All always-on components run on a personal home server (HP EliteDesk 800, i5 6th gen). This machine hosts Zoltraak Gateway, OpenWebUI, and a local Ollama instance used exclusively by the Telegram bot for natural language intent classification. The home server does not have a GPU and all model inference on this machine runs on CPU using small lightweight models suitable for intent classification only.

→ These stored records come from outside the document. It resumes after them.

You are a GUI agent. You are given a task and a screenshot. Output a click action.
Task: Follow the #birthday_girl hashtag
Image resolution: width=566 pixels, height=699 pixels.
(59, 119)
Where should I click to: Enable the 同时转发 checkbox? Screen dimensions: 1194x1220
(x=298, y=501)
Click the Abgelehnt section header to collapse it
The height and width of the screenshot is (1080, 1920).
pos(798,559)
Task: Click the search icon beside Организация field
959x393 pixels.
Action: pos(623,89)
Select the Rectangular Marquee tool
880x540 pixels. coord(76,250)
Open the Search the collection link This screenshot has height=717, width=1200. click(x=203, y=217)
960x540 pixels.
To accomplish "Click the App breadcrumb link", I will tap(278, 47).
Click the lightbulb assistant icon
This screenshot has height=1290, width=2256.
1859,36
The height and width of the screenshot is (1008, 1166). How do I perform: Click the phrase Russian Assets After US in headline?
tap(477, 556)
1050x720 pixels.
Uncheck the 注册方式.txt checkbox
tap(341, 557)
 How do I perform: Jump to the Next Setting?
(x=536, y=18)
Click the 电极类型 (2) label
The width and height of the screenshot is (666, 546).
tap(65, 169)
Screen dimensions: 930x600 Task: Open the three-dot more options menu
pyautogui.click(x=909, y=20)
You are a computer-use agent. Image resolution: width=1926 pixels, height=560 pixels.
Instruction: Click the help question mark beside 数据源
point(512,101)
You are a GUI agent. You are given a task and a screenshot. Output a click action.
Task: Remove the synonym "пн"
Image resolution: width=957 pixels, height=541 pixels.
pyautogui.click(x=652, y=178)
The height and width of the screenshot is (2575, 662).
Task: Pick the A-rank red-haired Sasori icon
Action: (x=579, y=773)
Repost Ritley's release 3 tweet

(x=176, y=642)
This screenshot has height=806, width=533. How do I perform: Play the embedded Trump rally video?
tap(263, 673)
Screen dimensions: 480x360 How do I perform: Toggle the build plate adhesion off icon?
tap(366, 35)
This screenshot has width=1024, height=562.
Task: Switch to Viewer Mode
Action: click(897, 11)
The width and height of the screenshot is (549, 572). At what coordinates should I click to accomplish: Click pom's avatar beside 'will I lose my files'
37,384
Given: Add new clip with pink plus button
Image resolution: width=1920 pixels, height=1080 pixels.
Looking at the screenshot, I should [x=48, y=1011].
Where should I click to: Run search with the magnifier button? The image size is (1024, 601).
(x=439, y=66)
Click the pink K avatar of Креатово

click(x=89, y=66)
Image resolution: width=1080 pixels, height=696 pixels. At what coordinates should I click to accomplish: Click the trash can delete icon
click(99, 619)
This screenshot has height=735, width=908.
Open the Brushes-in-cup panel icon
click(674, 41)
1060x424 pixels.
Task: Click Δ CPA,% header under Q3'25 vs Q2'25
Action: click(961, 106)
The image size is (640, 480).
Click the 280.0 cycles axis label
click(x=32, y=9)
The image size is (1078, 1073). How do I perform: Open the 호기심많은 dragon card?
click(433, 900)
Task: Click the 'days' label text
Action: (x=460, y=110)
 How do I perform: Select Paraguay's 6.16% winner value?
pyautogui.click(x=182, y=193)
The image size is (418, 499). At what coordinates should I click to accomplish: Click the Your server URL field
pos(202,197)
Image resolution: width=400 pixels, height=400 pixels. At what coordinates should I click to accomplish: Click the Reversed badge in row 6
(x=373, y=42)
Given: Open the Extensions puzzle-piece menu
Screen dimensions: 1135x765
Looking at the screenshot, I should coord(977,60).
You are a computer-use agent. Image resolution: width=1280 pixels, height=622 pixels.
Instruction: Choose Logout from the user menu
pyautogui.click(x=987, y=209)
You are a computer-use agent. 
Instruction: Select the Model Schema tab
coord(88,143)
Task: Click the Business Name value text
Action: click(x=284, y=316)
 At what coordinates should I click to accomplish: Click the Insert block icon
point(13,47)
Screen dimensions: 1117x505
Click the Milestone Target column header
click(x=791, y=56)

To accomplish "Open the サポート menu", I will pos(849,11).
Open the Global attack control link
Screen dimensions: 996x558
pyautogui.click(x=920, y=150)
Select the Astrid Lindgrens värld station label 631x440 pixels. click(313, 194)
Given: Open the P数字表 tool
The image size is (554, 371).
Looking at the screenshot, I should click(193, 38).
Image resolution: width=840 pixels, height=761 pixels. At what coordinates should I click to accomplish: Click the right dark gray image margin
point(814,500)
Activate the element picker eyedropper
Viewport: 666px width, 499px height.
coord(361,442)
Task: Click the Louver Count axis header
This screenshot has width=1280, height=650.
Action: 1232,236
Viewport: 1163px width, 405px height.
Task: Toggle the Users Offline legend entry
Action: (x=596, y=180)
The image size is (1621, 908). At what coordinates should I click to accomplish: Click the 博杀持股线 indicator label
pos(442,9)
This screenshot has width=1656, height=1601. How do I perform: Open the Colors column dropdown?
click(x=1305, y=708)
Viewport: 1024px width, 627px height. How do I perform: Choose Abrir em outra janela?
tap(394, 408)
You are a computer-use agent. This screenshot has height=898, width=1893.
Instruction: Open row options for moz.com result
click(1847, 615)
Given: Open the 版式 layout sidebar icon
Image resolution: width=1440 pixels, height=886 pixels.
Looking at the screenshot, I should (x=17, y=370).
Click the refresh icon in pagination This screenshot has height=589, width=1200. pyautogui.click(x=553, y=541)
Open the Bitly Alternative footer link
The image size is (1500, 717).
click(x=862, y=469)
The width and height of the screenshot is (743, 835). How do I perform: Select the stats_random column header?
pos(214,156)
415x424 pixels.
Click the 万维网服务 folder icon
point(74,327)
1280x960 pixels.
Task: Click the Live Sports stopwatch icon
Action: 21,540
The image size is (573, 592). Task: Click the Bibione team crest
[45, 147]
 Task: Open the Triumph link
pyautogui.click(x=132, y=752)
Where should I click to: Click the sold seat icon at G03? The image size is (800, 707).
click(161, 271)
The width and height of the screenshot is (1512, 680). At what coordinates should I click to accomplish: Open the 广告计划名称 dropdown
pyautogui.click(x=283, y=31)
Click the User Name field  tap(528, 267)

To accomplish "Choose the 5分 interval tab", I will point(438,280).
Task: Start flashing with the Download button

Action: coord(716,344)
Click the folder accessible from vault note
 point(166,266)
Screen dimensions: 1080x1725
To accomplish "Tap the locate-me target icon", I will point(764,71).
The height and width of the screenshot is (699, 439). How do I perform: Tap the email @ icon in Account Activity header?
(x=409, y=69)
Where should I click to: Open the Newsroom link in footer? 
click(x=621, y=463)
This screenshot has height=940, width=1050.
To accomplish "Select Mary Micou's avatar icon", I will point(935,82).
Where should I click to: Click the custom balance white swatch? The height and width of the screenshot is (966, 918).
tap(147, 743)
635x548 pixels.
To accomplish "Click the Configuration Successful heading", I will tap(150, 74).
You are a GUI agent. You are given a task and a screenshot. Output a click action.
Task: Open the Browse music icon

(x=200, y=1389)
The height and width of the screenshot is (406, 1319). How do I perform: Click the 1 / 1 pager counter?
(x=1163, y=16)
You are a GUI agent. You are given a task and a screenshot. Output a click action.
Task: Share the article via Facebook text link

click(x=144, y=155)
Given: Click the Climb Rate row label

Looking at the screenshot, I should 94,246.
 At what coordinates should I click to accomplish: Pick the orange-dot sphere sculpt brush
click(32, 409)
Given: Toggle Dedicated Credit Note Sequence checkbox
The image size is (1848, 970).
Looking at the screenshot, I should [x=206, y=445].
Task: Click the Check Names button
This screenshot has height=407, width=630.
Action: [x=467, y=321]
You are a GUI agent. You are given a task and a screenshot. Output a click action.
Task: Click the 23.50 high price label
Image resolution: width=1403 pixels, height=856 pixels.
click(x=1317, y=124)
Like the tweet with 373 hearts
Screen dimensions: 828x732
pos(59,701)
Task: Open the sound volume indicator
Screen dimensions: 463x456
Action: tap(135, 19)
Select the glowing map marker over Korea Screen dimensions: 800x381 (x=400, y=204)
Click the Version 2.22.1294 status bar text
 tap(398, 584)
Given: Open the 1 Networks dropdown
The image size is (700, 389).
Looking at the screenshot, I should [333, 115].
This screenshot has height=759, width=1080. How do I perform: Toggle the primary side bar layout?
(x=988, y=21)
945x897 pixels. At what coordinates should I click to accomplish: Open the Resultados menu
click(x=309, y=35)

The GPU pod is a separate ephemeral machine running on Vast.ai or RunPod. It is started on demand by the gateway and stopped after idle timeout. The pod runs Ollama and ComfyUI as background processes. Models are stored on a persistent volume that survives pod stop and restart.

graph LR
    subgraph Home Server - Always On
        GW[Zoltraak Gateway]
        OWU[OpenWebUI]
        LOLLAMA[Ollama<br>CPU only<br>Bot brain]
    end

    subgraph On Demand GPU Pod
        OLLAMA[Ollama<br>GPU]
        COMFY[ComfyUI<br>GPU]
        VOL[(Persistent Volume<br>Model Storage)]
    end

    GW <-->|REST| OWU
    GW <-->|Intent classification| LOLLAMA
    GW -->|Starts / Stops| POD
    GW <-->|REST| OLLAMA
    GW <-->|REST| COMFY
    OLLAMA --- VOL
    COMFY --- VOL